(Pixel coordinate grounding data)
◆ ◆ ◆ ◆

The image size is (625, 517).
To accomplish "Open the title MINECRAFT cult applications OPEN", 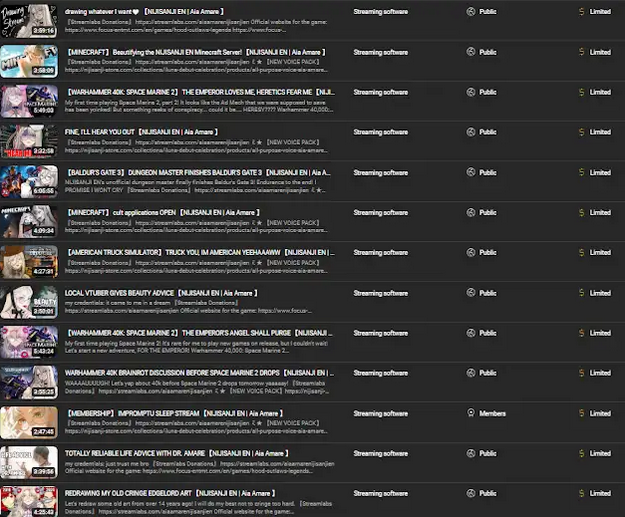I will (x=163, y=212).
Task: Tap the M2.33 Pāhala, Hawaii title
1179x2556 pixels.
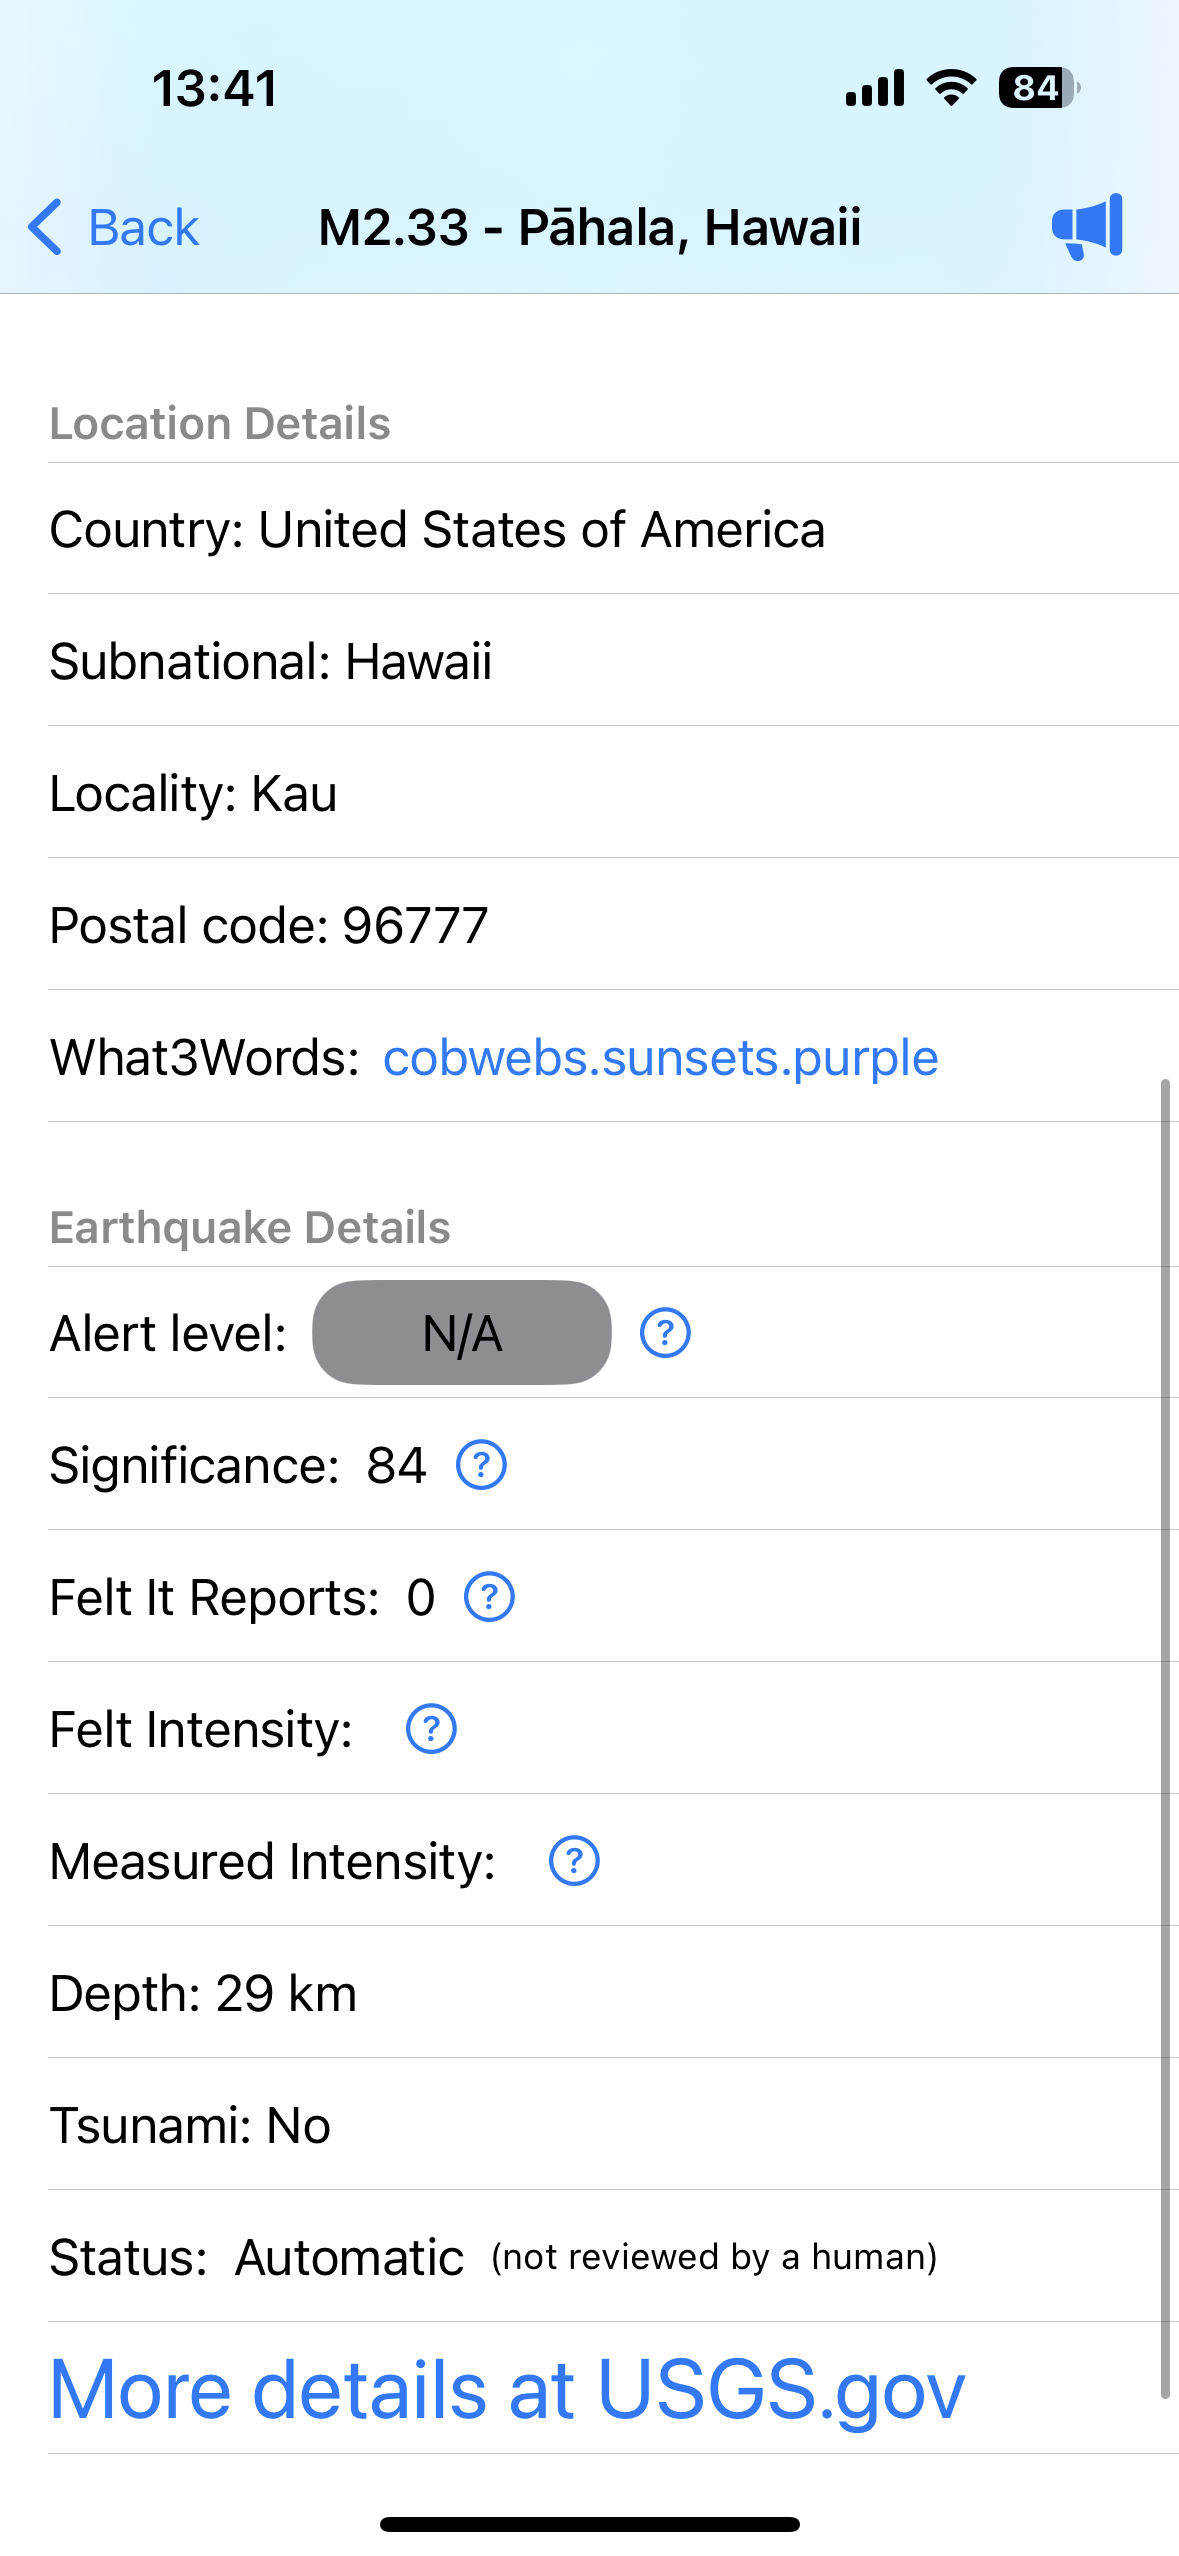Action: 589,228
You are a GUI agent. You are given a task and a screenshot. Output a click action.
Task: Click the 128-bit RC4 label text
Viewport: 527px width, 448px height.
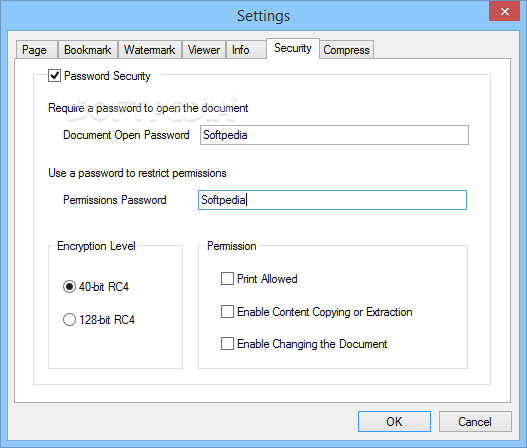coord(107,320)
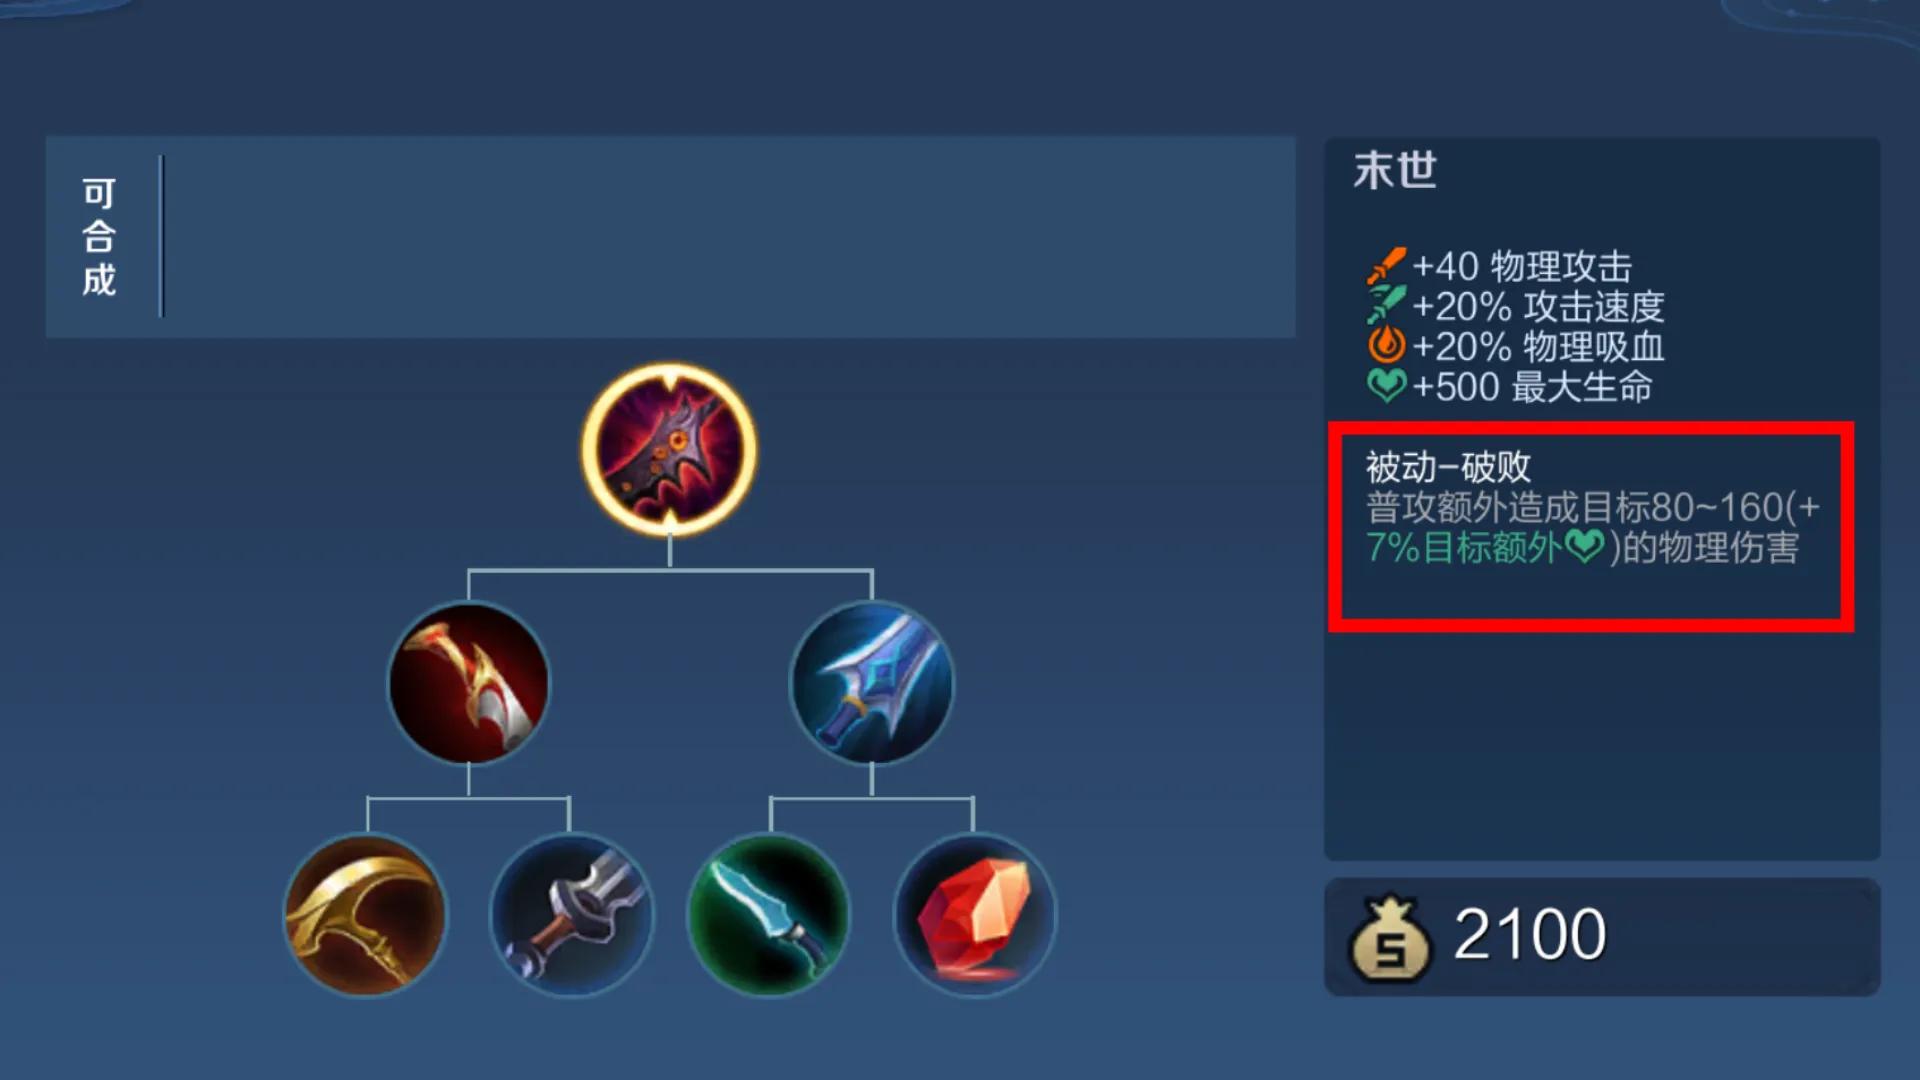Click the gold coin bag icon
Screen dimensions: 1920x1080
[1390, 939]
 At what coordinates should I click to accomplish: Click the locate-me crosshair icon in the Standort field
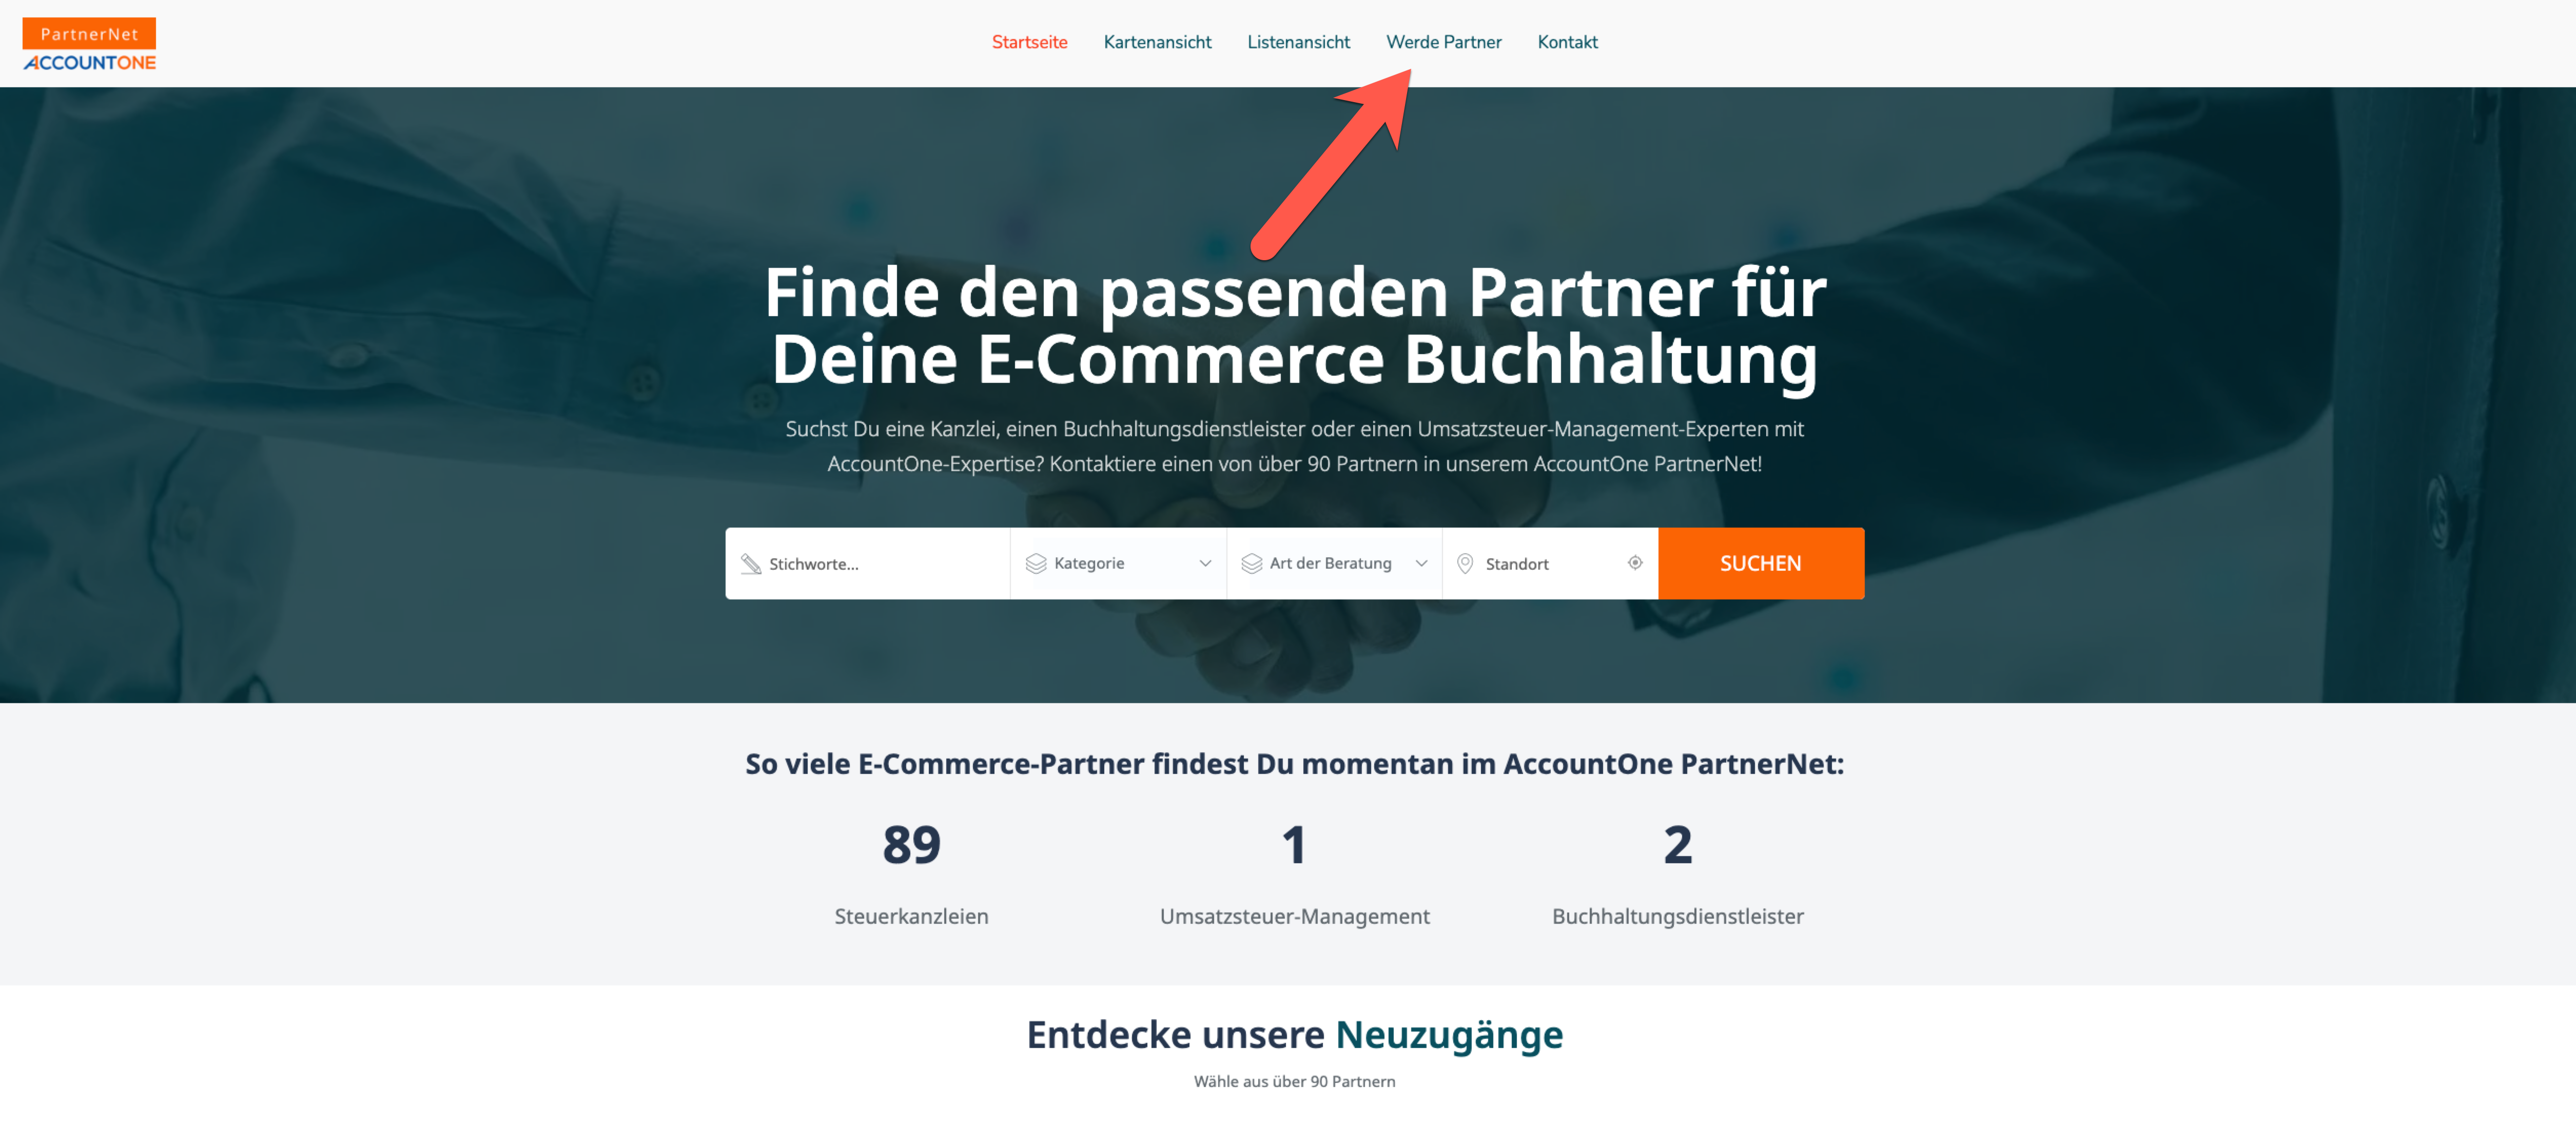(x=1635, y=563)
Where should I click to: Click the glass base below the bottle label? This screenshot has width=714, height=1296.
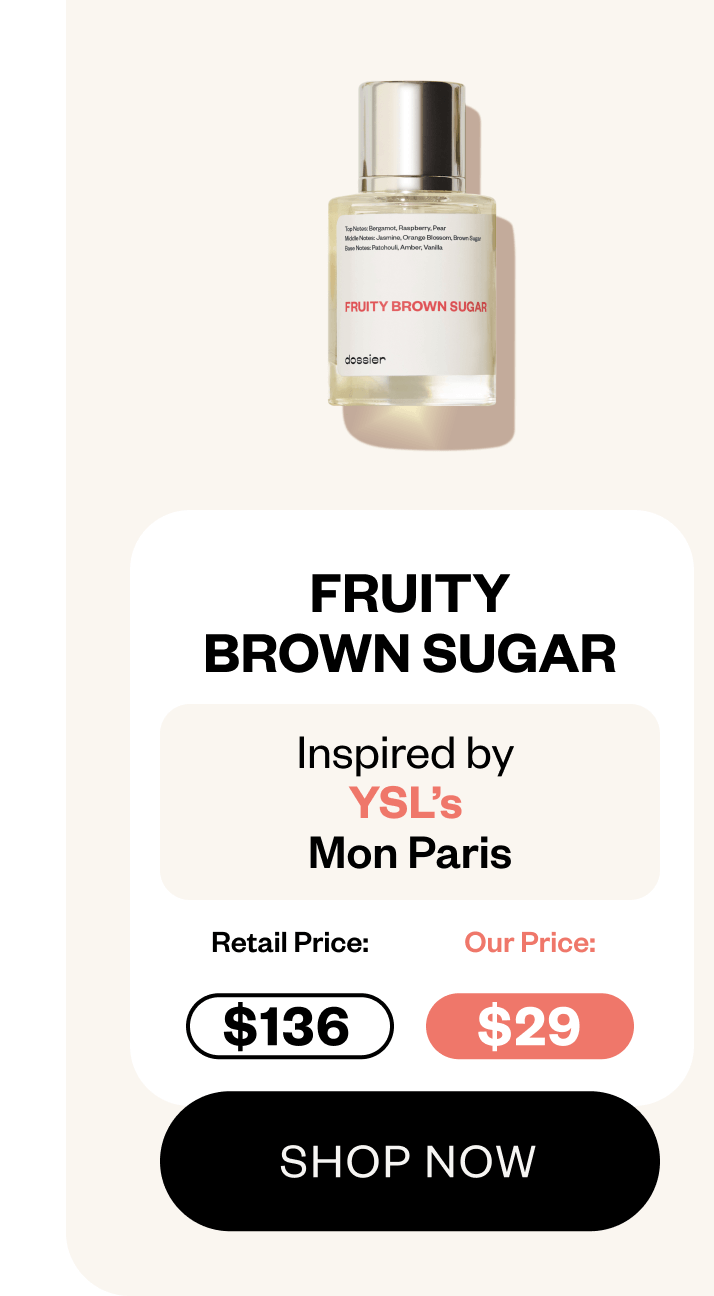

◆ ◆ ◆ ◆

● **EXERCISE GOAL**
Scan the records for the word "label" and copy every line where it is found.

● **SOLUTION TO THIS EXERCISE**
Task: Click the 128-bit RC4 label text
Where should I click to: Click the glass base below the bottle label? This screenshot has width=714, height=1296.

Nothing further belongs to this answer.